Extending controls could reignite tensions with countries who rely on shots made in the EU.
Under the scheme, companies must get an authorisation before exporting COVID-19 shots, and may have export requests denied if they do not respect their supply commitments with the EU.
The mechanism was set up at the end of January as a reaction to vaccine makers’ announcements of delays in the deliveries of COVID-19 vaccines to the bloc.
It is due to expire at the end of March, but the European Commission wants to extend it through June, the two officials said.
“The Commission will propose its extension into June. And that was greeted by the member states with approval, not necessarily enthusiasm, but there is a feeling that we still need that mechanism,” one senior EU diplomat said.
The second official added that at a meeting with EU diplomats on Wednesday, many countries supported the measure, including heavyweights Germany and France.
The EU Commission was not immediately available for a comment.
Italian Prime Minister Mario Draghi has also called for sanctions on companies that do not respect their contractual obligations with the EU.
When the EU’s export control mechanism was introduced in late January it triggered an outcry from importing countries who feared their vaccine supplies might be affected.
On Thursday two separate sources told Reuters the EU blocked a shipment of AstraZeneca’s vaccine destined for Australia after the drug manufacturer failed to meet its EU contract commitments.
The sources said AstraZeneca had requested permission from the Italian government to export some 250,000 doses from its Anagni plant, near Rome.

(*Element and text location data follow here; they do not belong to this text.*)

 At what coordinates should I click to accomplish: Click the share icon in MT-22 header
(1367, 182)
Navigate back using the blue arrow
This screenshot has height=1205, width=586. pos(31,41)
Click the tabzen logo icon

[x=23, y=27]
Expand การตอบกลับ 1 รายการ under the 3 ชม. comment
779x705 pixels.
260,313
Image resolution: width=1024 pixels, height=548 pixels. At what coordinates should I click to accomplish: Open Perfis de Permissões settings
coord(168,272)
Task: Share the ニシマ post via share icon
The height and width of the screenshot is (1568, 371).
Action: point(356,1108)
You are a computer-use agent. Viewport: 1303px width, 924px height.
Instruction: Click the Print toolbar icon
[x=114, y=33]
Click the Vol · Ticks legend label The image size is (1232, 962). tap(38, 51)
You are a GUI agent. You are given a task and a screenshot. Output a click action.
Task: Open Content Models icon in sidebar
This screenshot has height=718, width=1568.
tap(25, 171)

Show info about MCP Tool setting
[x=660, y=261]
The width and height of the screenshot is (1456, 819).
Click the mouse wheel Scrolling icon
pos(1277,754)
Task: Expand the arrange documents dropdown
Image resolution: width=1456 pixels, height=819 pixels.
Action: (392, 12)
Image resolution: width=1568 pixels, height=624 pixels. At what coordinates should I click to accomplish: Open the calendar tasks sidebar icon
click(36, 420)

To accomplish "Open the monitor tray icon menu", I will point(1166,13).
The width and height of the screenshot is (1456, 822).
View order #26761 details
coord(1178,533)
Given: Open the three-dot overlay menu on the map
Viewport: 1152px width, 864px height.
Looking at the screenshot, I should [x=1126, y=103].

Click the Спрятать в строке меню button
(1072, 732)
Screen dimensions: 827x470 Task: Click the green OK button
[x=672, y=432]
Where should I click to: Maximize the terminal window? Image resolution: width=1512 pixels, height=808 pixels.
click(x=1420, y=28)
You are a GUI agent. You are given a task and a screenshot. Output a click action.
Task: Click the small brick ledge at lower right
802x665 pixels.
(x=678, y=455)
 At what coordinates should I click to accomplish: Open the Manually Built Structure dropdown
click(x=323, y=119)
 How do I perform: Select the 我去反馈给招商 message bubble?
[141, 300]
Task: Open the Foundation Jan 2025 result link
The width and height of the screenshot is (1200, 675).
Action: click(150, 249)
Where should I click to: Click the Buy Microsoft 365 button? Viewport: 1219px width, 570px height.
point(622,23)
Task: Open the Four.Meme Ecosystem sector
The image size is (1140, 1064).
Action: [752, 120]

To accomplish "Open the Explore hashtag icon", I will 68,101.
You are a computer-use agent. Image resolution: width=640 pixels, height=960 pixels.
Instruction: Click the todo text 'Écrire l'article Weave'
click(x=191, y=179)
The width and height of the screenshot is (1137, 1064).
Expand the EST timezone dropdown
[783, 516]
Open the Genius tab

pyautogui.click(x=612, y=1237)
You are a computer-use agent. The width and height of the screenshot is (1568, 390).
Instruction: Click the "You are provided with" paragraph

Australian lawmakers said they were unfazed. Health Minister Greg Hunt said the country had already received its first shipment of the vaccine, which would be enough until a batch being produced domestically by CSL Ltd was completed.
“This is one shipment from one country,” Hunt said in a statement.
“This shipment was not factored into our distribution plan for coming weeks,” he added.
In January, AstraZeneca cut its supplies to the EU in the first quarter to 40 million doses from 90 million foreseen in the contract, and later told EU states it would cut deliveries by another 50% in the second quarter. AstraZeneca later said it was striving to supply missing doses for the second quarter from outside Europe.
Until the decision to bloc the shipment to Australia, the EU had authorised all requests for export since the scheme’s debut on Jan. 30 to Feb. 26, which amounted to 150 requests for millions of shots to 29 countries, including Britain, the United Arab Emirates and Canada, an EU Commission spokeswoman said.
She added, however, that at least one other request was withdrawn by an exporting company. She declined to elaborate.
Export requests mostly concern the Pfizer-BioNTech vaccine which is manufactured in Belgium. AstraZeneca and Moderna shots have also been exported from the EU.
Since Jan. 30 more than 8 million vaccines were shipped from the EU to Britain, a third EU source said.
Britain has so far prevented the export of AstraZeneca vaccines to the EU, using a UK-first clause in its supply contract with the Anglo-Swedish firm, EU officials have said.
The United States also has regulations that effectively ban vaccine exports, the head of the European Commission, Ursula von der Leyen, told a news conference last week.